2. This won't be all that efficient because laptops utilize power-saving methods only when running off battery. The input DC/DC converter is not required to be super-efficient and will do undesirable things like charge the internal li-ion battery off your external li-ion batt because it thinks it's unlimited wall power. This alone could add a couple of amps to your draw if the internal battery is low.
3. You may want to run a buck/boost DC/DC converter to deliver the power at an optimal voltage. Li-ion battery capacity is expensive and burning 33% of the power (25.2v to 19v) as heat is a huge loss. And, the heat may be huge. Laptops will draw several amps- my supply says 19v @ 4.75A. That could mean 20W of heat loss in a linear reg, which will need a big heatsink and vents to radiate the heat away.

Be aware that li-ion is sensitive to high current draws. They can permanently degrade the capacity. And yes failure to follow the li-ion charging algorithm (Google it) WILL cause a very hot fire. Almost guaranteed, actually.

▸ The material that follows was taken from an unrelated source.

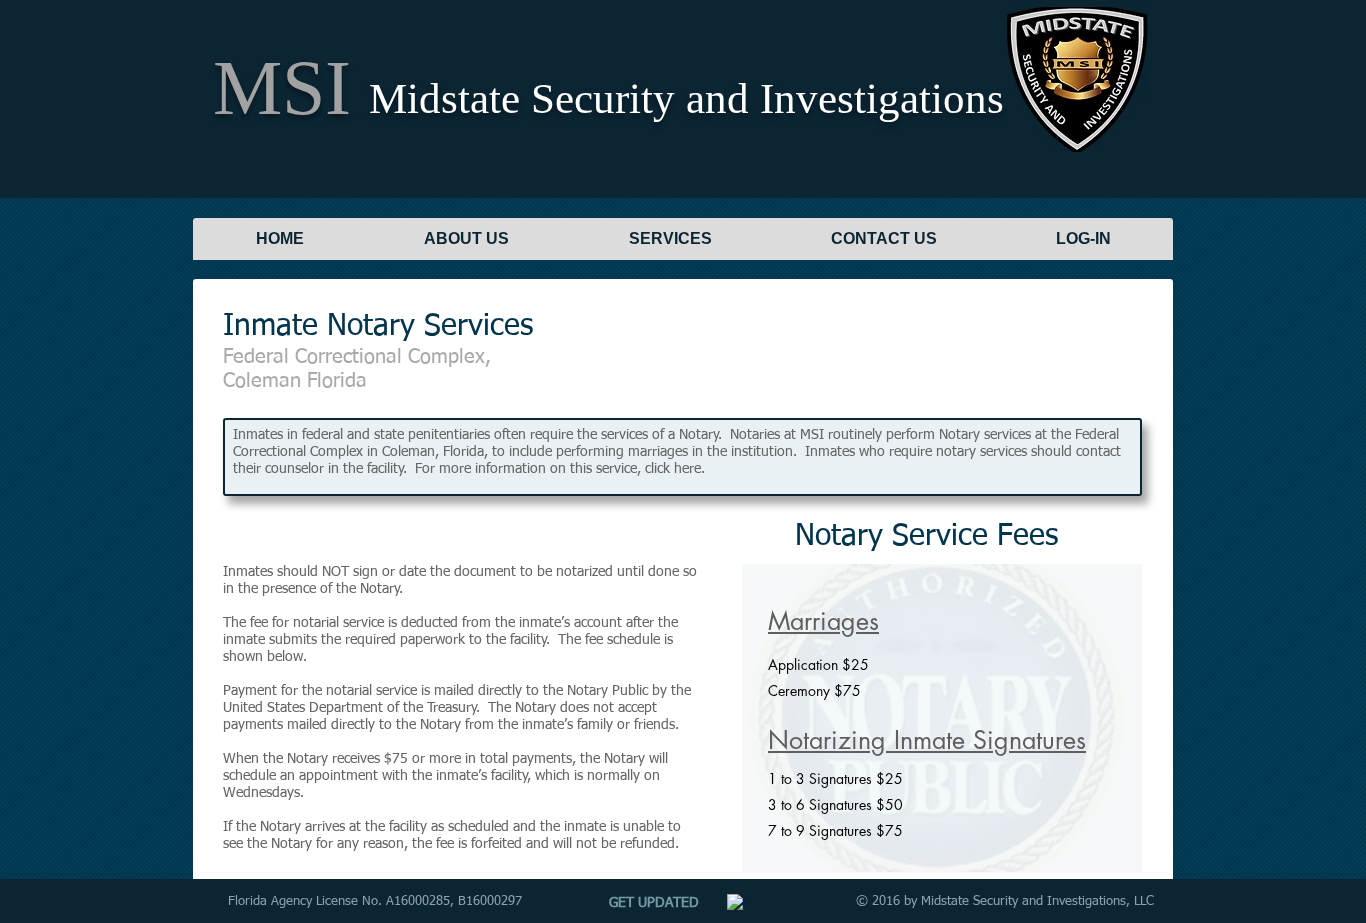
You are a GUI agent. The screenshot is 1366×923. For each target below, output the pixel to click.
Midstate (444, 98)
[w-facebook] (736, 903)
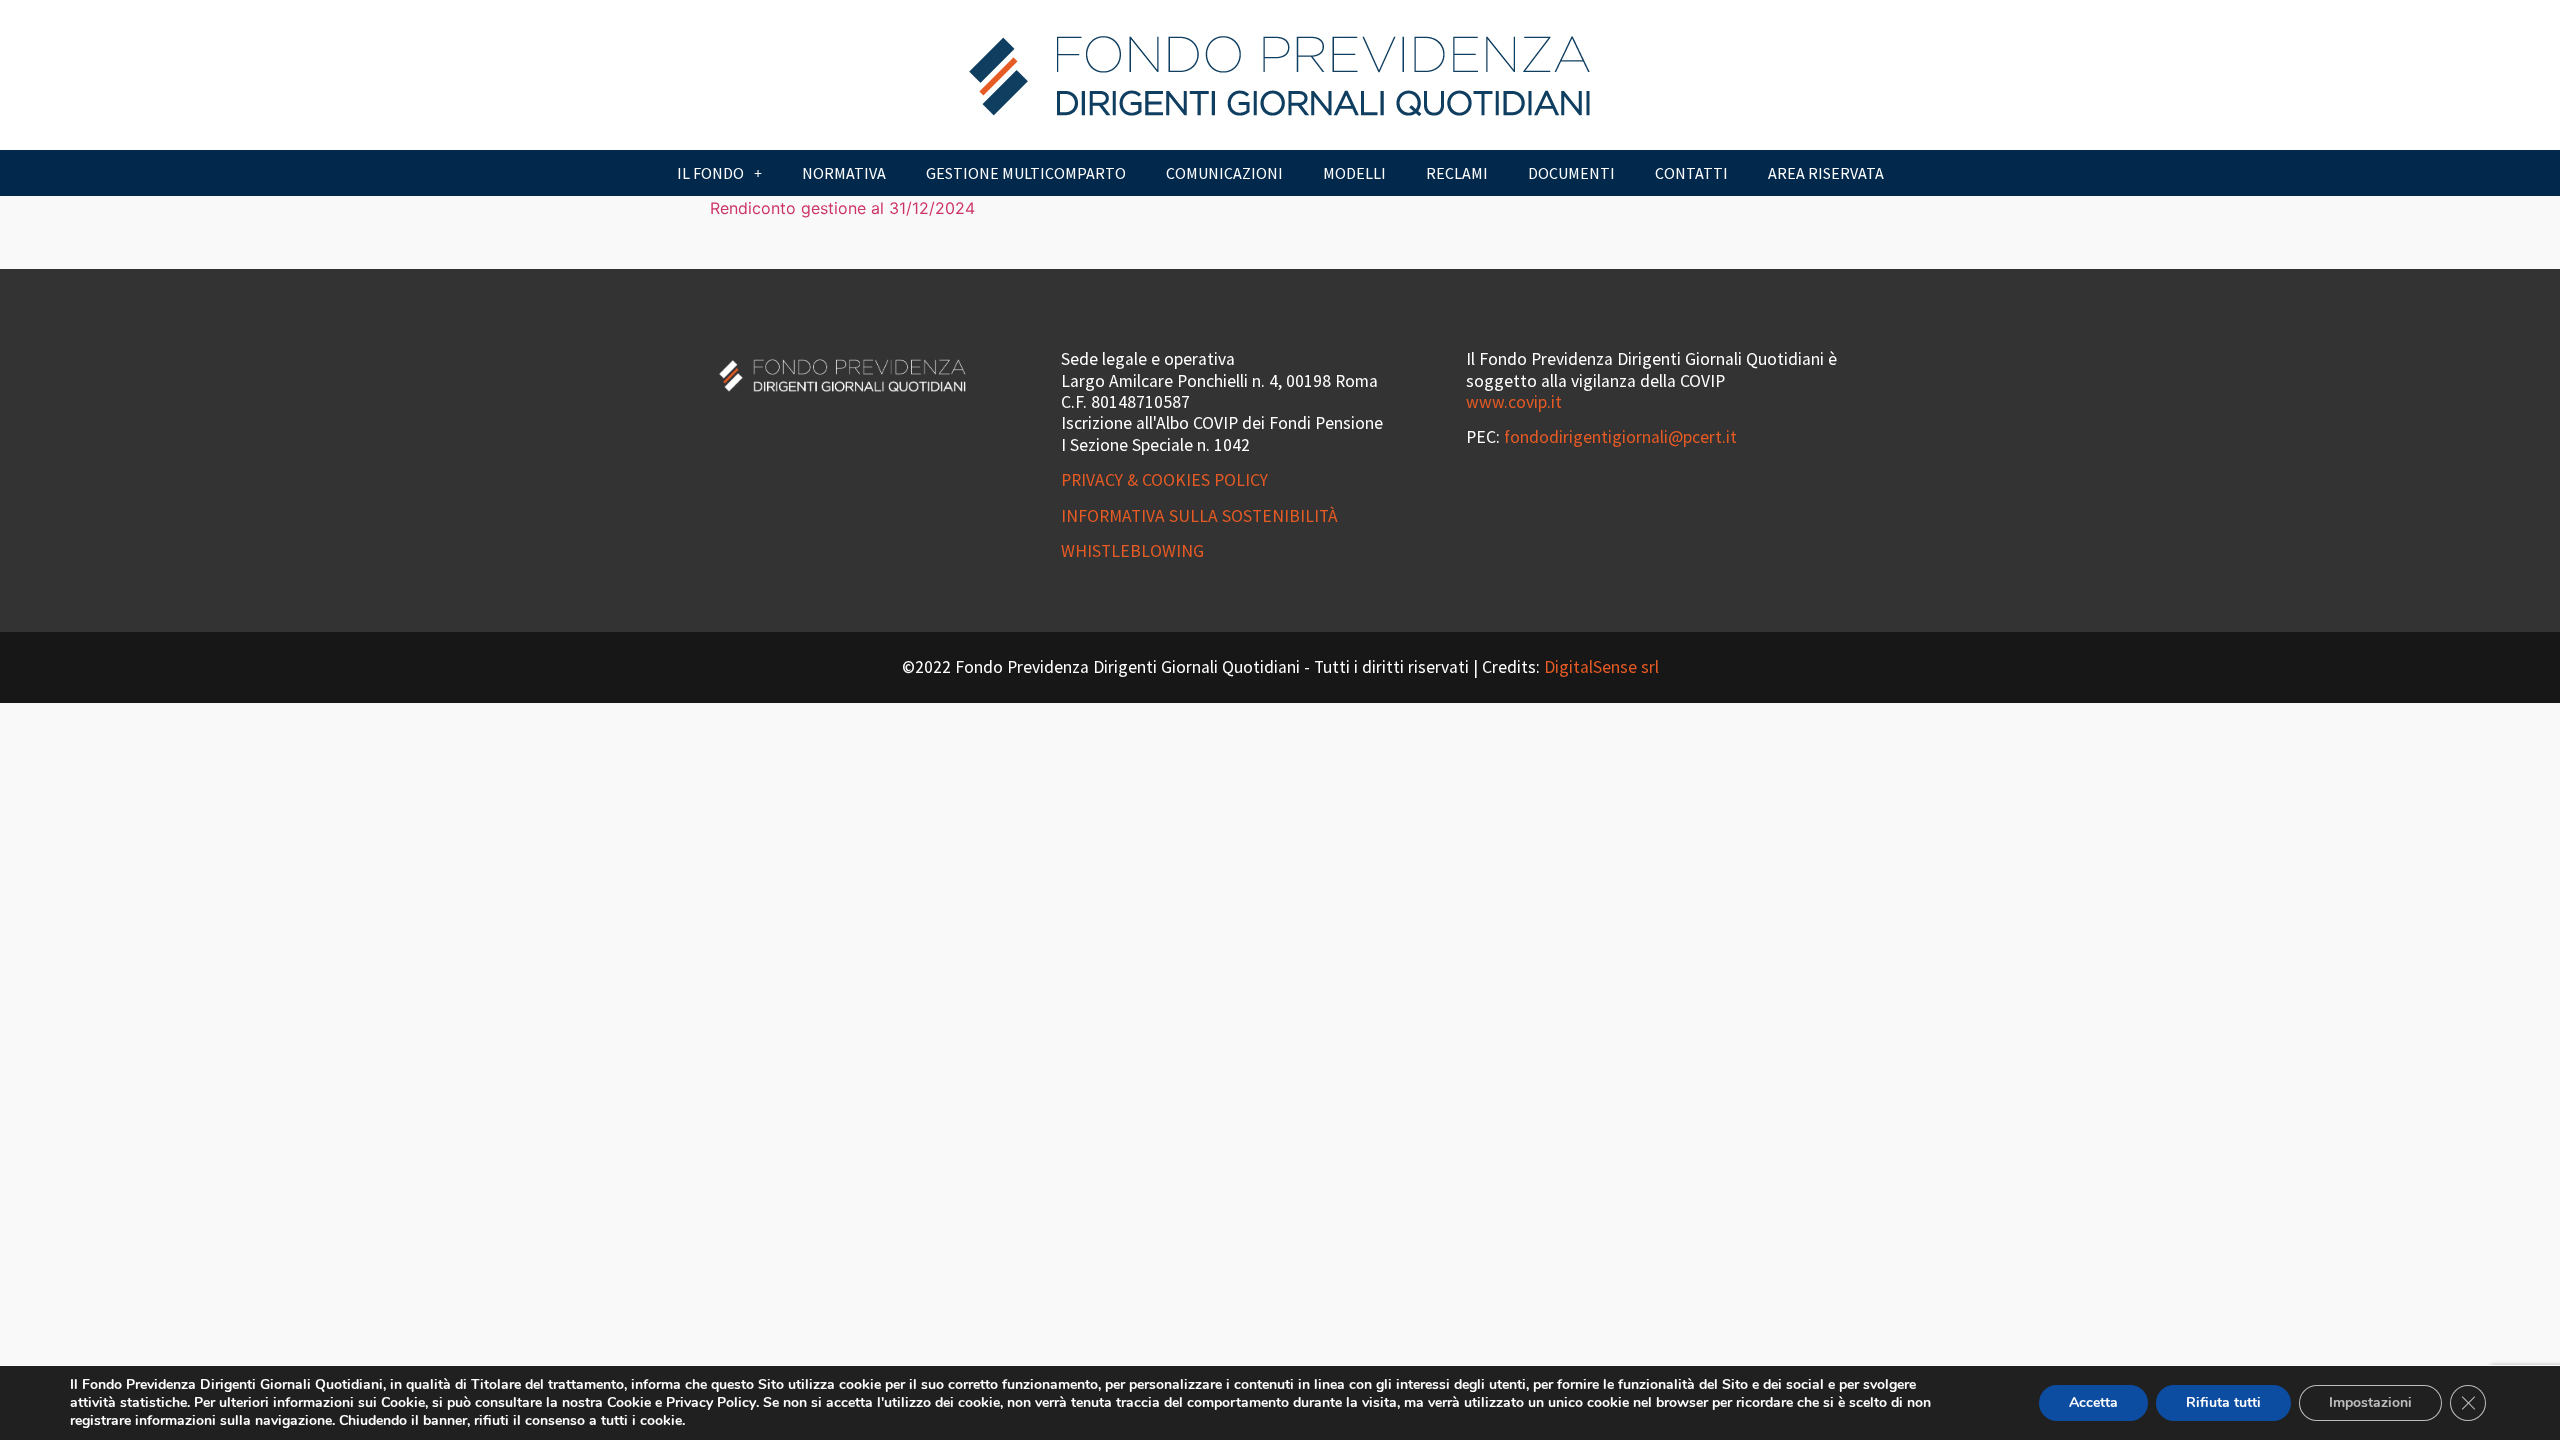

I'm afraid MOSFET KILLER is misleading you here. PWM is NOT an effective form of DC/DC here, and capacitors will never function as filters as described. The only way to convert power is pulsing (PWM) through an inductance. And a fixed 555 cannot do this either, controlling the duty to achieve a desired output voltage in the face of a varying load is more complicated than this. There are converter chips available from Mouser, Digikey, etc which can do the job- but you'll need to understand the design issues surrounding transistor, inductor, and capacitor selection. It is not really simple unfortunately.

Loss in a linear reg is (Vin-Vout)*I. Loss in a buck converter can be down to 2%-3% or so easily. A linear reg can never raise the output voltage. A buck-boost, however, can, so if the batt voltage has dropped below 19v but all the cells are still above the cutoff voltage it can raise the output voltage to meet the laptop's requirements.

__________________
I thought what I'd do was I'd pretend I was one of those deaf-mutes.